▶ ASSIGNMENT
Once you find the line below that has "Expand the File System Type dropdown arrow", output it and every line after it exactly, stopping after the line that has "Click the IRCC", with no pictures.

▶ GIVEN DATA
■ ■ ■ ■ ■ ■ ■

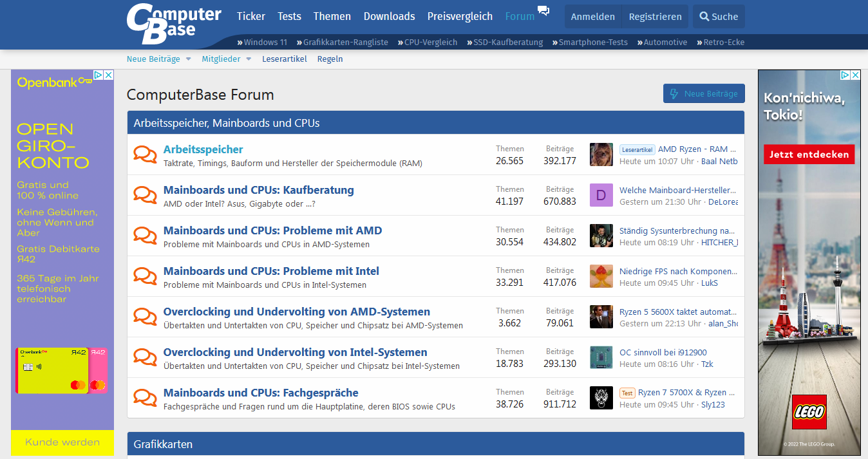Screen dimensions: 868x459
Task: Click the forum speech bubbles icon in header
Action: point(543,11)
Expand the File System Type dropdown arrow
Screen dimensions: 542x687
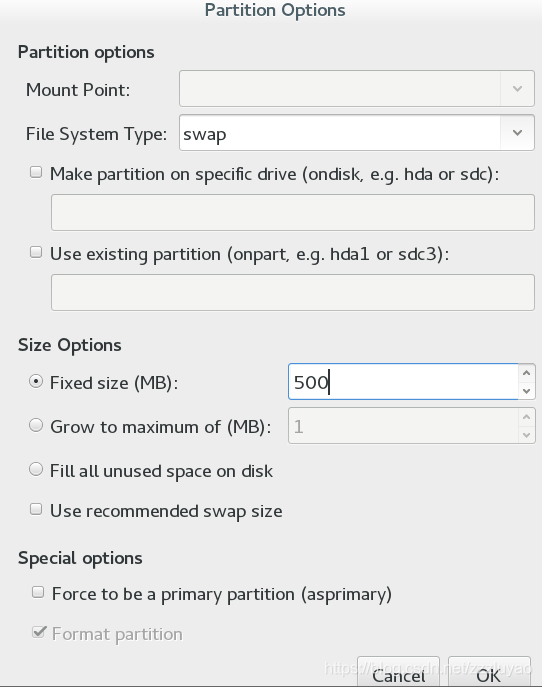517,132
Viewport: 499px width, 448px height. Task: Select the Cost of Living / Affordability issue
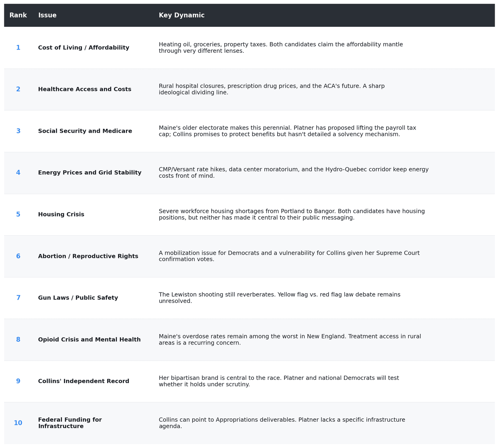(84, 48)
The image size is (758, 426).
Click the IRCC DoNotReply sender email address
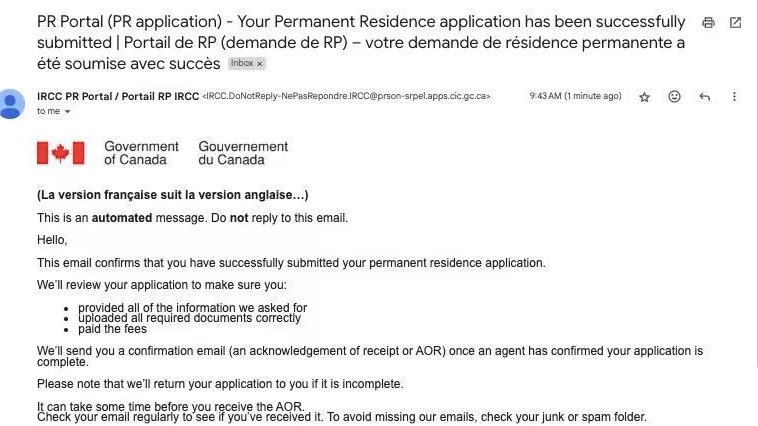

■ ■ ■ ■ ■ ■ ■

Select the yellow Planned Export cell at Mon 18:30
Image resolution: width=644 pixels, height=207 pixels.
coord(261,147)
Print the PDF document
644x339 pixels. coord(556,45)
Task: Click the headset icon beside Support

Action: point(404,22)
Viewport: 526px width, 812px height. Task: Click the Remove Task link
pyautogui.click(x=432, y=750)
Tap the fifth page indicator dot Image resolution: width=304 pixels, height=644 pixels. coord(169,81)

■ ■ ■ ■ ■ ■ ■

▶ WRITTEN REPLY
Expand the File System Type dropdown arrow
Screen dimensions: 542x687
517,132
Viewport: 499px width, 448px height. Task: Select the Cost of Living / Affordability issue
(84, 48)
The image size is (758, 426).
Click the IRCC DoNotReply sender email address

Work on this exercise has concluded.